File: incidence_rates.R

package info (click to toggle)
r-cran-popepi 0.4.13%2Bdfsg-1
links: PTS, VCS
area: main
in suites: forky, sid, trixie
size: 1,656 kB
sloc: sh: 13; makefile: 2
file content (347 lines) | stat: -rw-r--r-- 12,771 bytes
#' @title Direct-Standardised Incidence/Mortality Rates
#' @author Matti Rantanen, Joonas Miettinen
#'
#' @description `rate` calculates adjusted rates using
#' preloaded weights data or user specified weights.
#'
#' @param data aggregated data (see e.g. `[lexpand]`,
#' `[aggre]` if you have subject-level data)
#' @param pyrs person-years variable name in data.
#' [Flexible input][flexible_argument], typically e.g.
#' `pyrs = pyrs`.
#' @param obs observations variable name in data.
#' [Flexible input][flexible_argument], typically e.g.
#' `obs = obs`.
#' @param adjust variable for adjusting the rates.
#' [Flexible input][flexible_argument], typically e.g.
#' `adjust = agegroup`.
#' @param print variable name to stratify the rates.
#' [Flexible input][flexible_argument], typically e.g.
#' `print = sex` or `print = list(sex, area)`.
#' @param weights typically a list of weights or a `character` string
#' specifying an age group standardization scheme; see
#' the [dedicated help page][direct_standardization]
#' and examples.
#'
#' @param subset a logical expression to subset data.
#'
#' @details Input data needs to be in aggregated format with observations
#' and person-years.

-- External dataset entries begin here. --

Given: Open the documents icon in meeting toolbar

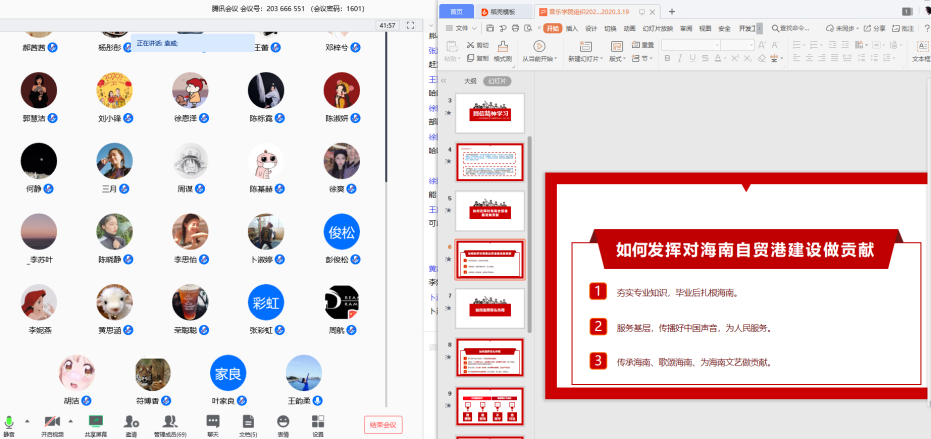Looking at the screenshot, I should point(247,422).
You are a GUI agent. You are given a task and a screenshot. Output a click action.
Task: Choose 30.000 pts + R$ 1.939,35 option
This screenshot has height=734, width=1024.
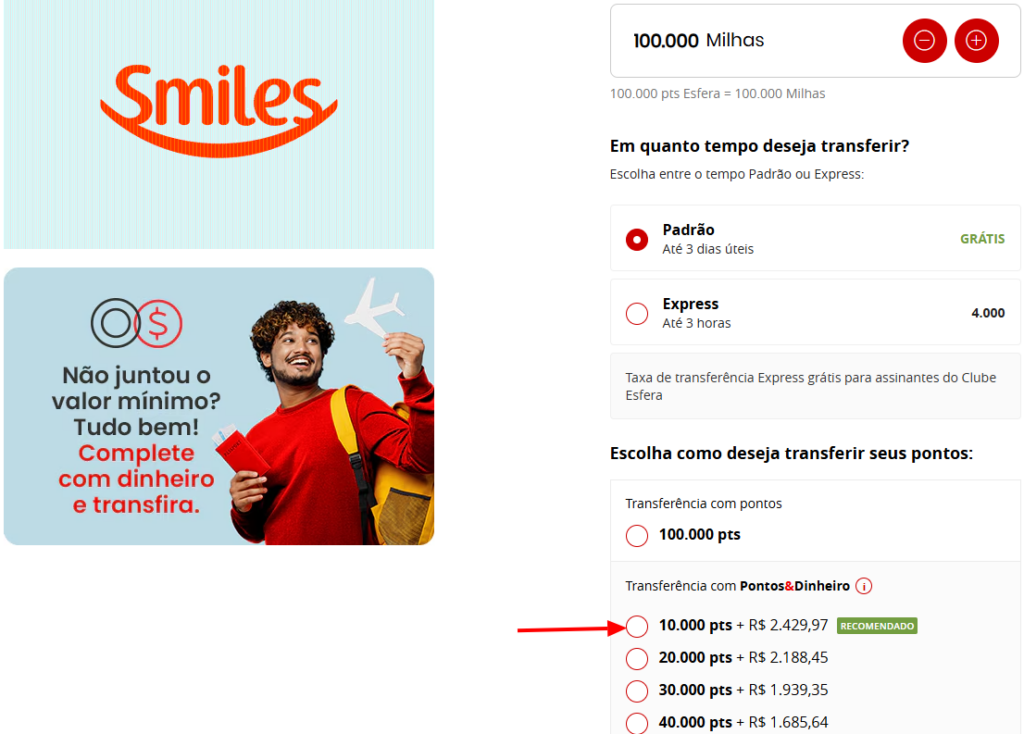(x=637, y=690)
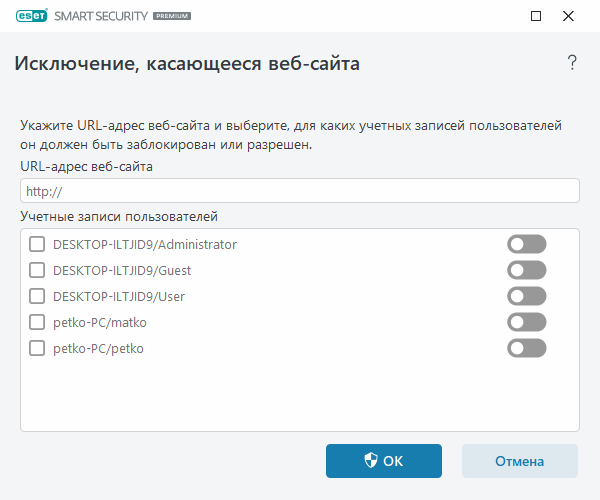Tick the petko-PC/petko account checkbox

[x=37, y=348]
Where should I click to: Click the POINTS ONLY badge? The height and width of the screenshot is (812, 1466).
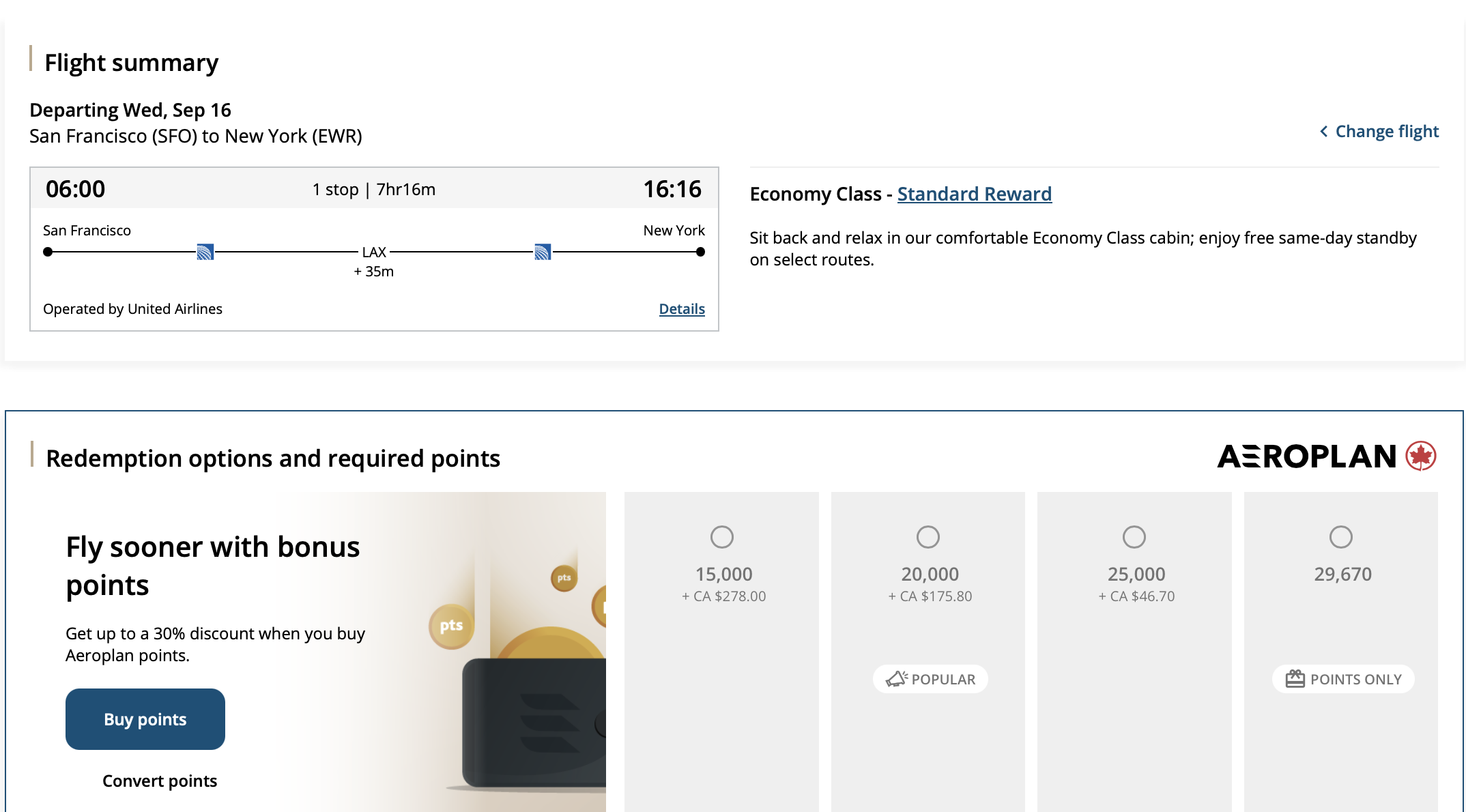(1342, 678)
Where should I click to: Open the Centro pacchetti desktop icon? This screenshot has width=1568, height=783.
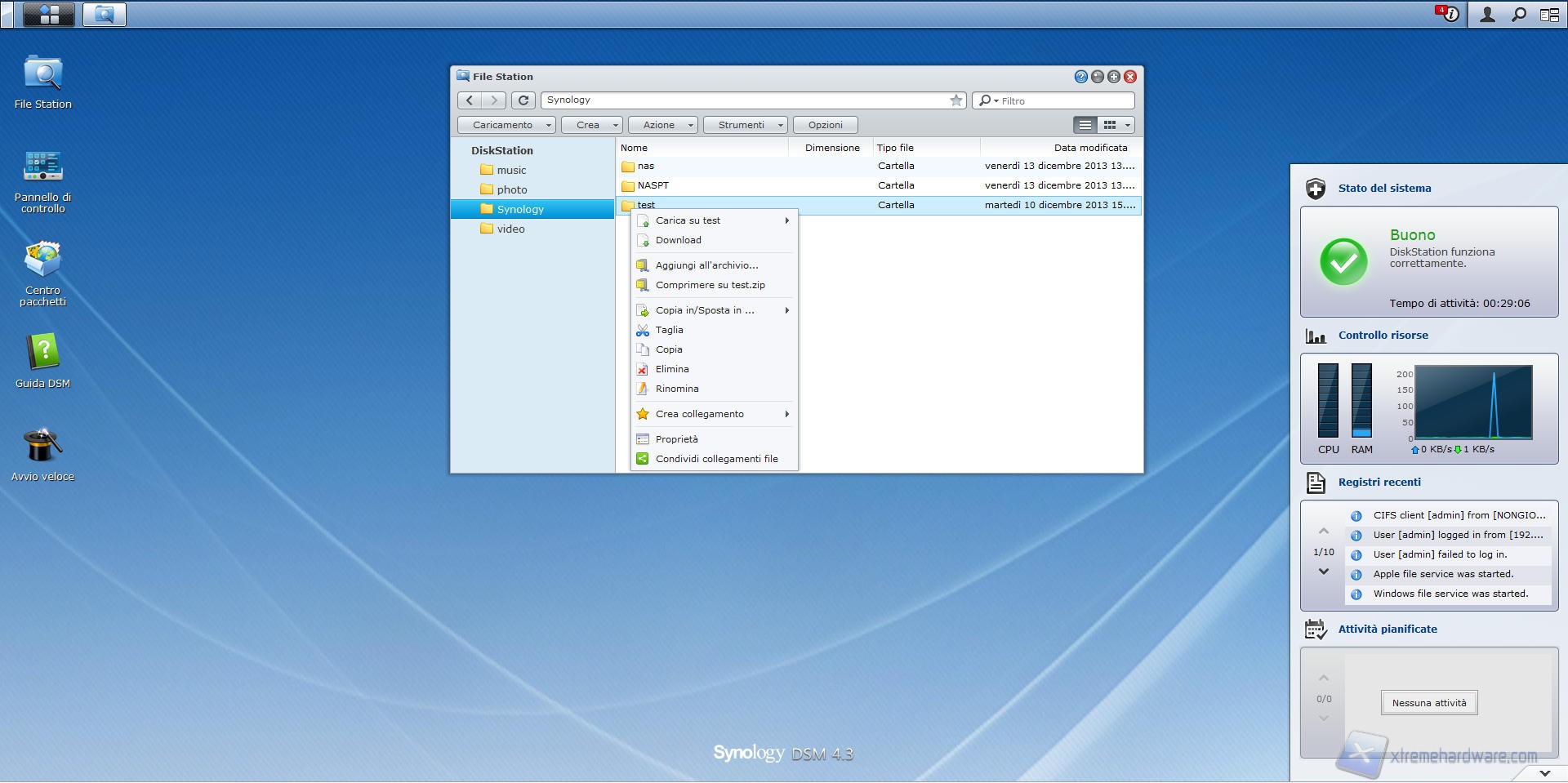(42, 261)
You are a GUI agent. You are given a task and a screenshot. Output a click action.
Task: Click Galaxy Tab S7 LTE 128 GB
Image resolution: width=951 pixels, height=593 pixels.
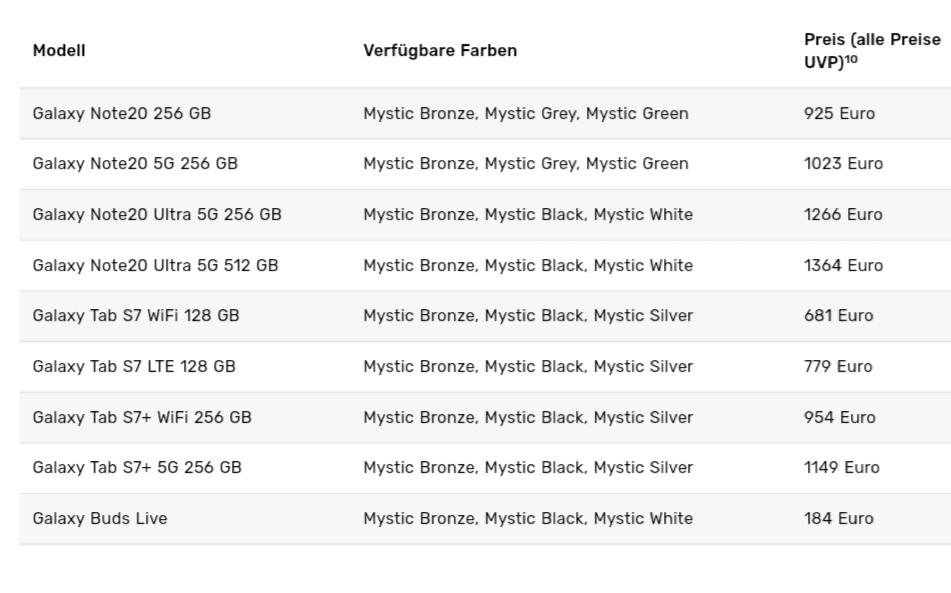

For individual data use `[lexpand]`, or
#' `[ltable]` and merge person-years manually.
#'
#' The confidence intervals are based on the normal approximation of the logarithm of the rate.
#' The variance of the log rate that is used to derive the confidence intervals
#' is derived using the delta method.
#'
#' @return Returns a `data.table` with observations, person-years, rates and
#' adjusted rates, if available. Results are stratified by `print`.
#' Adjusted rates are identified with suffix `.adj` and
#' `.lo` and `.hi` are for confidence intervals lower and upper
#' 95% bounds, respectively.
#' The prefix `SE.` stands for standard error.
#'
#' @seealso `[lexpand]`, `[ltable]`
#'
#' @examples
#' ## Prepare data with lexpand and then reformat agegroup.
#' data(sibr)
#' x <- lexpand(sibr, birth = bi_date, entry = dg_date, exit = ex_date,
#'              breaks = list(per = c(1990,2000,2010,2020), age = c(0:17*5,Inf)),
#'              aggre = list(agegroup = age, year.cat = per),
#'              status =  status != 0)
#'
#' x$agegroup <- cut(x$agegroup,  c(0:17*5,Inf), right = FALSE)
#'
#' ## calculate rates for selected periods with Nordic 2000 weights:
#' r1 <- rate( data = x, obs = from0to1, pyrs = pyrs, print = year.cat,
#'             adjust = agegroup, weights = 'nordic')
#' r1
#'
#' ## use total person-years by stratum as weights (some have zero)
#' w <- ltable(x, by.vars = "agegroup", expr = sum(pyrs))
#' w[is.na(w$V1),]$V1 <- 0
#'
#' r2 <- rate( data = x, obs = from0to1, pyrs = pyrs, print = year.cat,
#'             adjust = agegroup,
#'             weights = w$V1)
#' r2
#'
#' ## use data.frame of weights:
#' names(w) <- c("agegroup", "weights")
#' r2 <- rate( data = x, obs = from0to1, pyrs = pyrs, print = year.cat,
#'             adjust = agegroup,
#'             weights = w)
#' r2
#'
#' ## internal weights (same result as above)
#' r3 <- rate( data = x, obs = from0to1, pyrs = pyrs, print = year.cat,
#'             adjust = agegroup,
#'             weights = "internal")
#' r3
#'
#' @import data.table
#' @export
#' @family main functions
#' @family rate functions

rate <- function( data,
                  obs = NULL,
                  pyrs = NULL,
                  print = NULL,
                  adjust = NULL,
                  weights = NULL,
                  subset = NULL
) {

  PF <- parent.frame(1L)
  TF <- environment()

  ## subsetting -----------------------------------------------------------
  subset <- substitute(subset)
  subset <- evalLogicalSubset(data = data, substiset = subset, enclos = PF)
  data <- data[subset,]
  setDT(data)

  # evalPopArg
  obs <- substitute(obs)
  inc.obs <- evalPopArg(data = data, arg = obs, enclos = PF)
  if (!length(inc.obs)) {
    stop("No observations given.")
  }
  obsNames <- copy(names(inc.obs))
  tmpObsNames <- makeTempVarName(data = data, pre = "obs")
  setnames(inc.obs, obsNames, tmpObsNames)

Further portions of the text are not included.